Tuesday, November 30, 2010

Explanations for My Absence that are Way More Interesting than the Truth

1. I single-handedly solved the world energy crisis.  You just didn't hear about it because of all the Bristol-Palin Dancing with the Stars drama.

2. I was hunting wolves with my Uncle Rico in Alaska.  (GOSH.)

3. I was adapting Swan Lake into an urban rock musical (Christopher Walken and Helen Mirren have signed on, and Queen Latifah's a maybe).

4. I stole the cookies from the cookie jar.

5. I underwent plastic surgery to give myself a second nose.

6. I underwent more plastic surgery to remove the second nose. 

7. I was appointed to the Obama administration.  Then I quit, and then was re-hired.  Twice.

8. I made the world's largest rubber-band ball, only to drop it into the Monongahela River.

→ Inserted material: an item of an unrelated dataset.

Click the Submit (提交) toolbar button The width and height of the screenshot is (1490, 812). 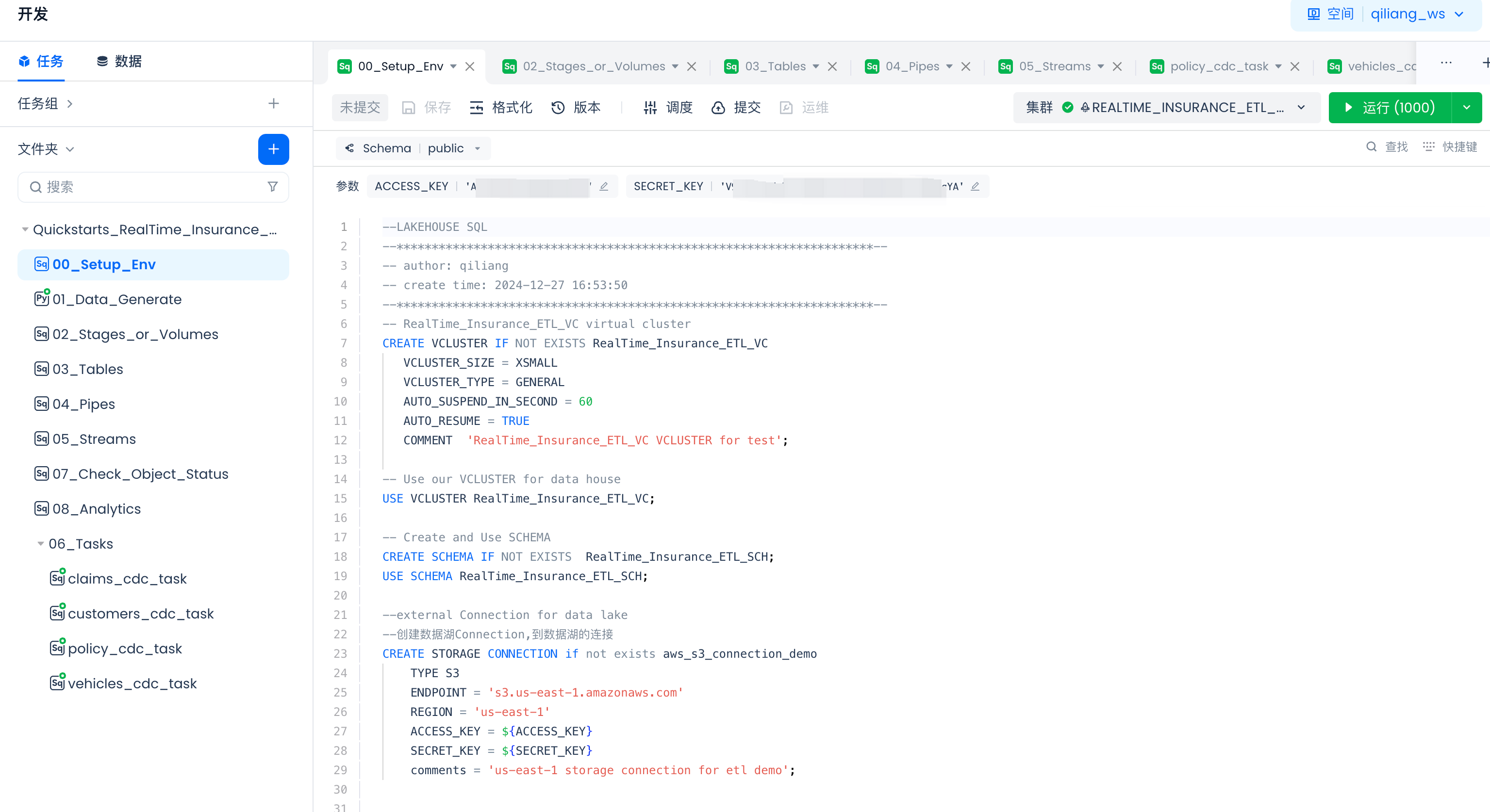tap(736, 108)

9. I invented a new formula for glue, which I sold to the Post-It company.  I'm now richer than your entire street.

(not really. :-(  )

10. I was learning Mandarin, Arabic, and Spanish.  At the same time.  (Seriously.  Try me.  Ask me a question in the comments, and I will answer it in Mandarabanish.)


Anyway, I was actually not doing any of those things (except the Mandarabanish).  I was just being really busy and stressed out.  If I go for a bit without posting in the next month, it's because I've got some family things going on, and I may not be able to post. 

But I will whenever I can!  I've still got the very best of my wedding mishaps, injury stories, and other schadenfreude-laced humor that I can't wait to share with you, internet friends!  So please stick with me, and I'll get back to regular posts as soon as possible.  Happy belated Thanksgiving!